Eligibility Criteria
Inclusion Criteria
- Patient, or legal representative, willing and able to give informed consent for participation in the study.
- Male or Female, aged 18 years or above.
- Diagnosed with chronic refractory pain due to Multiple Sclerosis or other defects of neurological function.
- Diagnosed with pain, not wholly alleviated with current analgesic therapy at Visit 1 and an average score of over 4 on a Box Scale-11 scale on the four consecutive days leading up to Visit 2, where: zero = "no pain" and 10 = "worst possible pain".
- Stable dose of pain relieving medication for at least two weeks prior to study entry.
- Willing to ensure that they or their partner use effective contraception during the study and for three months thereafter (applicable to female patients of child bearing potential and male patients whose partners were of child bearing potential).
- No cannabinoid use (cannabis, Marinol or Nabilone) for at least seven days before Visit 1 and be willing to abstain from any use of cannabis during the study.
- Able (in the investigator's opinion) and willing to comply with all study requirements.
- Willing for his or her name to be notified to the Home Office for participation in this study.

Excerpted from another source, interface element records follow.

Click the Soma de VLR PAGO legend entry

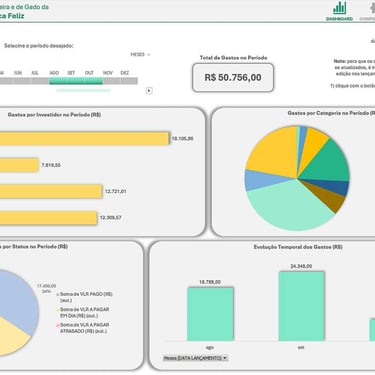pyautogui.click(x=85, y=297)
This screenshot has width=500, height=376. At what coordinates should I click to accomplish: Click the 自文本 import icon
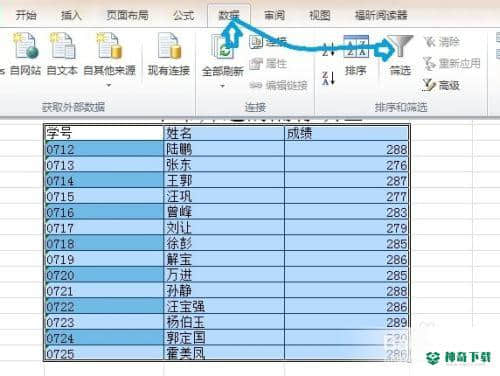click(62, 46)
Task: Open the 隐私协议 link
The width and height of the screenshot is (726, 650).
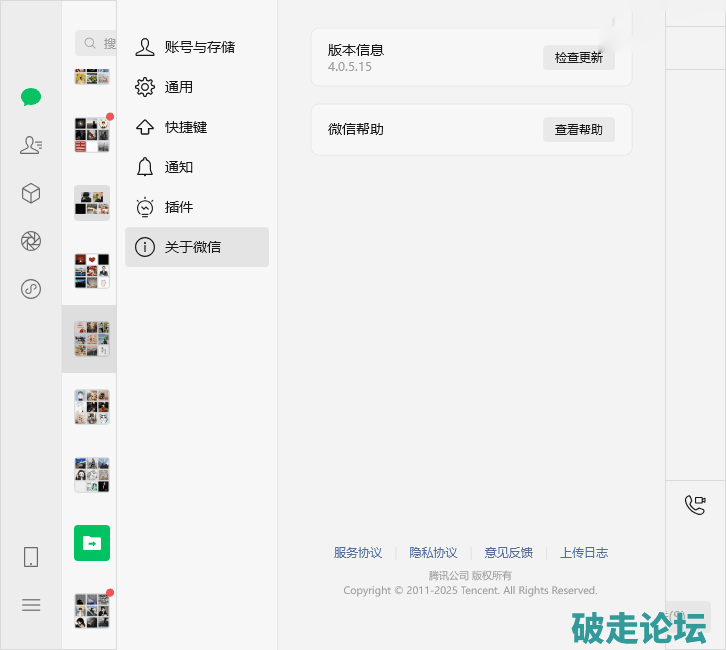Action: tap(433, 553)
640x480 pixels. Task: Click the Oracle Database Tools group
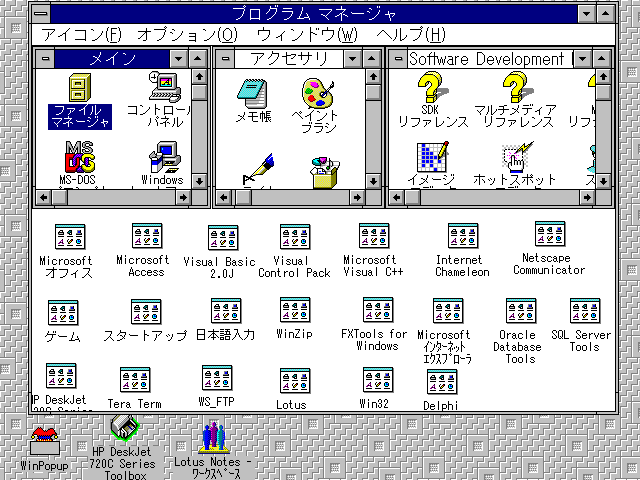[x=517, y=312]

- Willing to allow his or her general practitioner and consultant, if appropriate, to be notified of participation in the study.
Exclusion Criteria
- History of schizophrenia, other psychotic illness, severe personality disorder or other significant psychiatric disorder other than depression associated with their underlying condition.

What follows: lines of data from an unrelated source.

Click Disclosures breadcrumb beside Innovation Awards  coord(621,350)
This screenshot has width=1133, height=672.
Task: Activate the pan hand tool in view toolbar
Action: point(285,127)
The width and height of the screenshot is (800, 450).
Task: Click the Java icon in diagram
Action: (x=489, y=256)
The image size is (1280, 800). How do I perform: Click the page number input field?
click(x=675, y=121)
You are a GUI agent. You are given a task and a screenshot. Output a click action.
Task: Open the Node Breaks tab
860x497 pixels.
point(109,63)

- Known history of alcohol or substance abuse.
- Severe cardiovascular disorder, such as ischaemic heart disease, arrhythmias (other than well controlled atrial fibrillation), poorly controlled hypertension or severe heart failure.
- History of epilepsy.
- Female patients who were pregnant, lactating or planning pregnancy during the course of the study.

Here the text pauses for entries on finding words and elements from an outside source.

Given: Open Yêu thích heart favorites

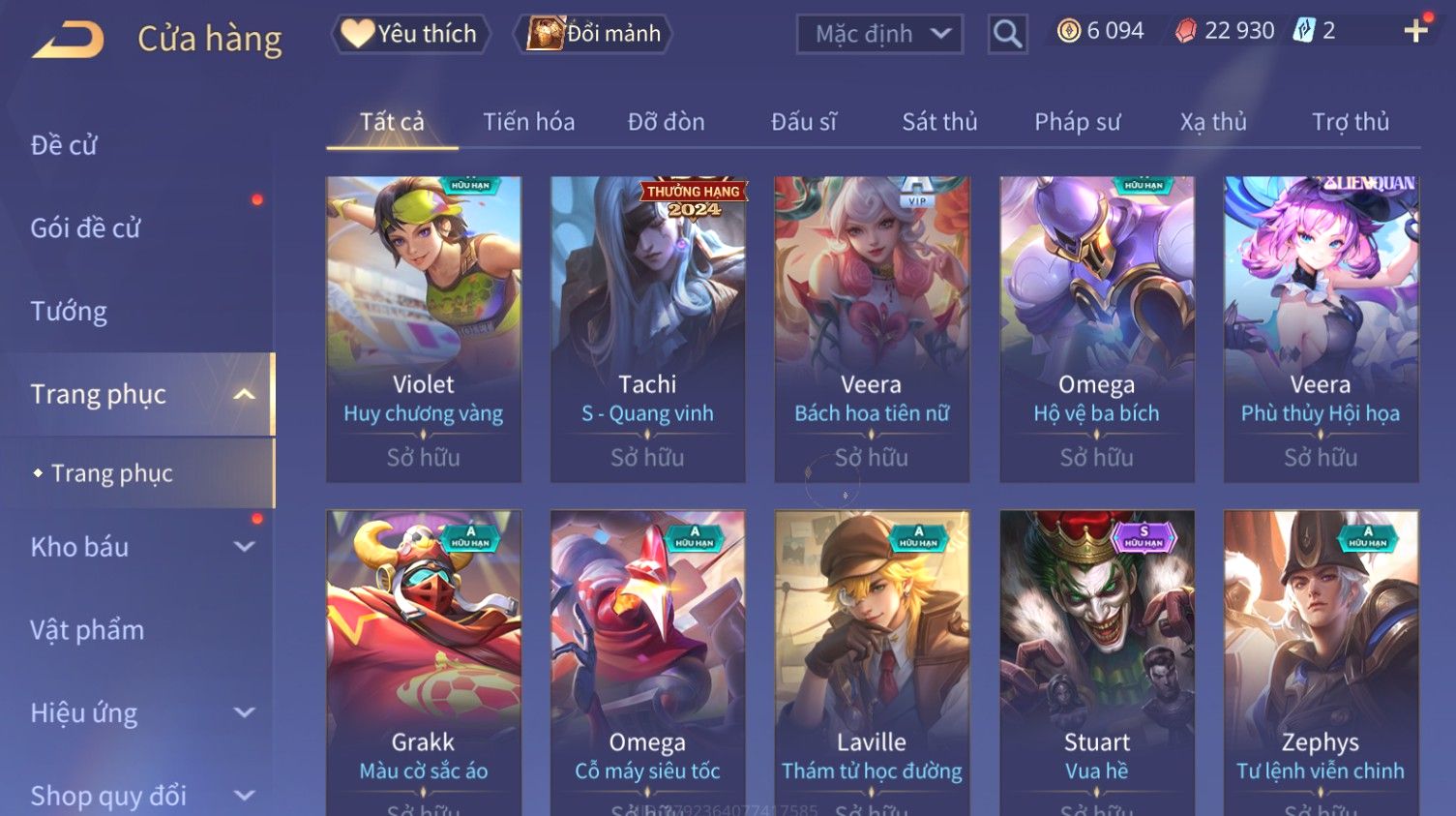Looking at the screenshot, I should tap(410, 34).
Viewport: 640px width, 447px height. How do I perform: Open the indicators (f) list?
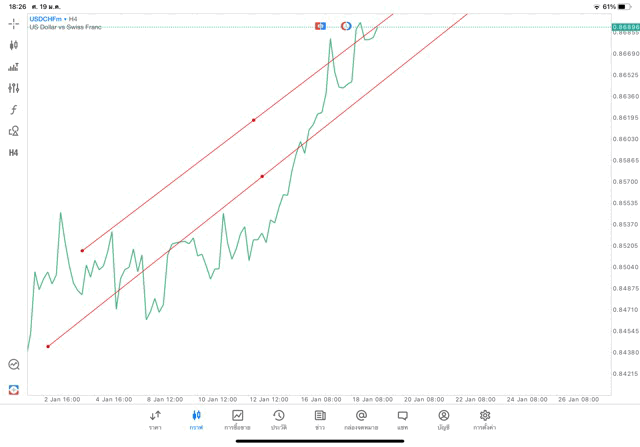tap(14, 109)

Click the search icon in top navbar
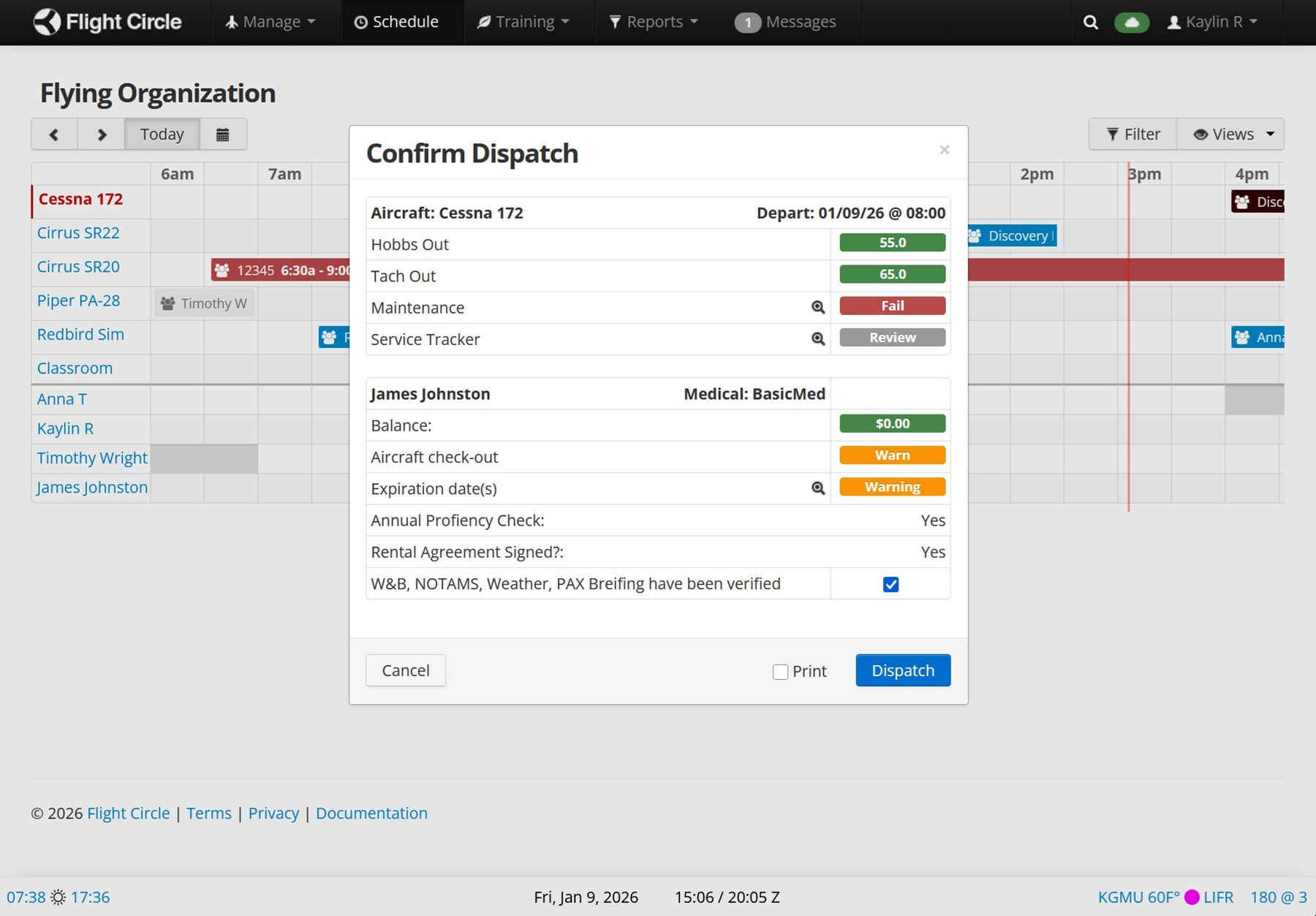pyautogui.click(x=1090, y=22)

- Significant renal or hepatic impairment.
- Scheduled elective surgery or other procedures requiring general anaesthesia during the study.
- Terminally ill or inappropriate for placebo medication.
- Any other significant disease or disorder which, in the opinion of the investigator, may have put the patient at risk because of participation in the study, or may have influenced the result of the study, or the patient's ability to participate in the study.
- Regular levodopa (Sinemet®, Sinemet Plus®, Levodopa, L-dopa, Madopar®, Benserazide) therapy within seven days of study entry.
- Known or suspected hypersensitivity to cannabinoids or any of the excipients of the study medications.
- Known or suspected of having adverse reaction to cannabinoids.
- Travel outside the UK planned during the study.
- Donation of blood during the study.
- Patients who had participated in another research study in the 12 weeks leading up to study entry.
- Patients who had been previously randomised into this study.
- Male patients who were receiving Sildenafil (Viagra®) at the time of study entry and were unwilling to stop medication for the duration of the study.
Data sourced from ClinicalTrials.gov (NCT01606176). Outcome figures and adverse-event rates are extracted automatically from the registry's posted results and are provided for clinician reference, not as a substitute for the primary publication.